União quer negociar R$ 104 bi de dívidas não tributárias
Por Guilherme Pimenta — De Brasília
Com a ampliação do Programa de Transação Integral (PTI) no Orçamento de 2026, as empresas poderão negociar mais de R$ 100 bilhões em dívidas não tributárias com agências e órgãos reguladores a partir do ano que vem. No Projeto de Lei Orçamentária Anual (PLOA) encaminhado ao Congresso Nacional na sexta-feira passada, a equipe econômica incluiu uma estimativa de receita de R$ 8 bilhões com a possibilidade de negociação de dívidas e multas não pagas a partir de 2026 – o que hoje é vedado.

+-------+

(INSTRUÇÕES):
1. Segundo o trecho da página, qual estimativa de receita a equipe econômica incluiu no PLOA com a negociação de dívidas e multas não pagas?
2. Transcreva o trecho da página entre "União quer negociar" e "hoje é vedado.", inclusive.

(SEÇÃO DE DADOS):
+-------+

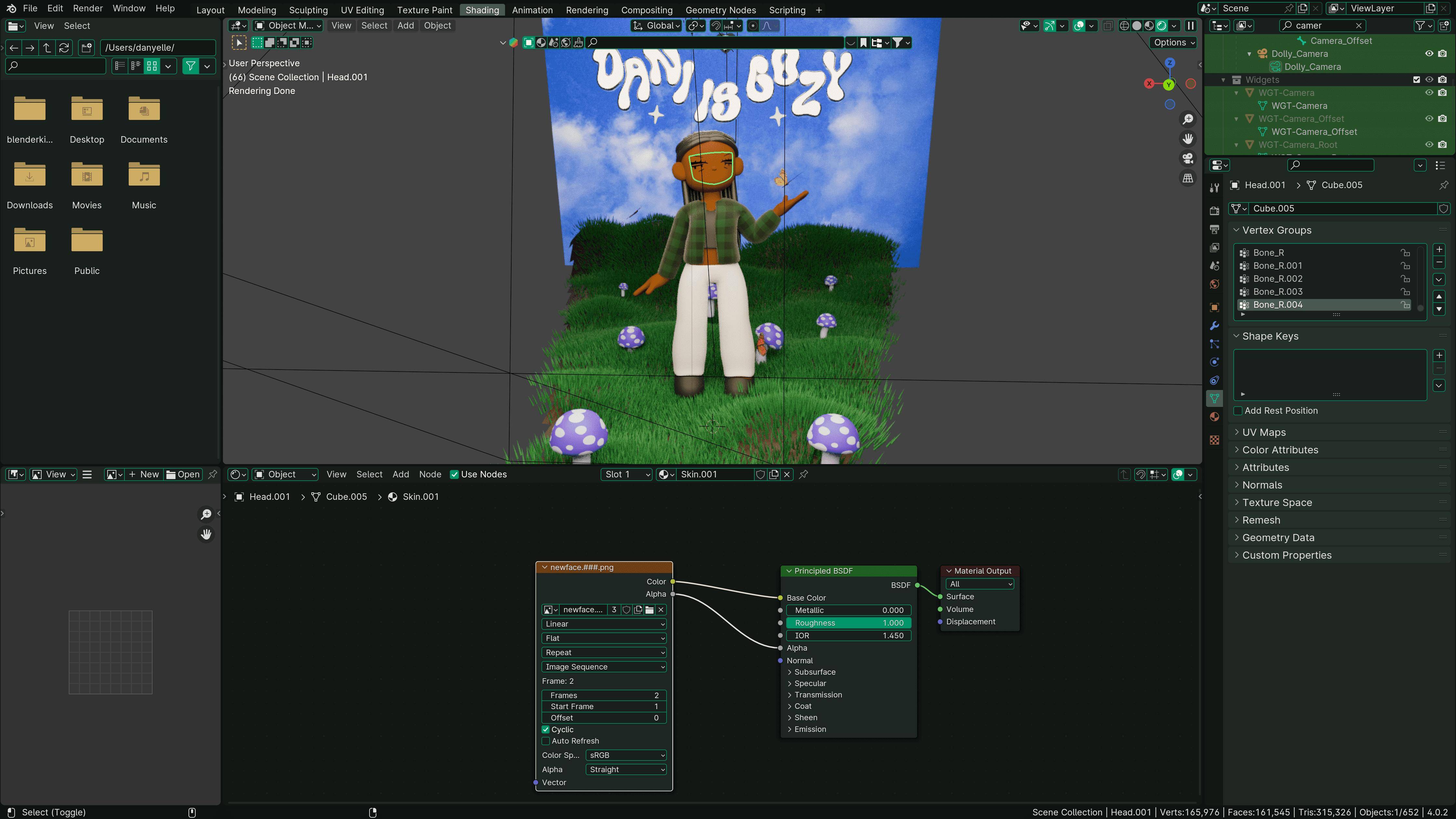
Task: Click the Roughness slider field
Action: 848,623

+-------+

(RESULTADOS):
1. R$ 8 bilhões.

2.
União quer negociar R$ 104 bi de dívidas não tributárias
Por Guilherme Pimenta — De Brasília
Com a ampliação do Programa de Transação Integral (PTI) no Orçamento de 2026, as empresas poderão negociar mais de R$ 100 bilhões em dívidas não tributárias com agências e órgãos reguladores a partir do ano que vem. No Projeto de Lei Orçamentária Anual (PLOA) encaminhado ao Congresso Nacional na sexta-feira passada, a equipe econômica incluiu uma estimativa de receita de R$ 8 bilhões com a possibilidade de negociação de dívidas e multas não pagas a partir de 2026 – o que hoje é vedado.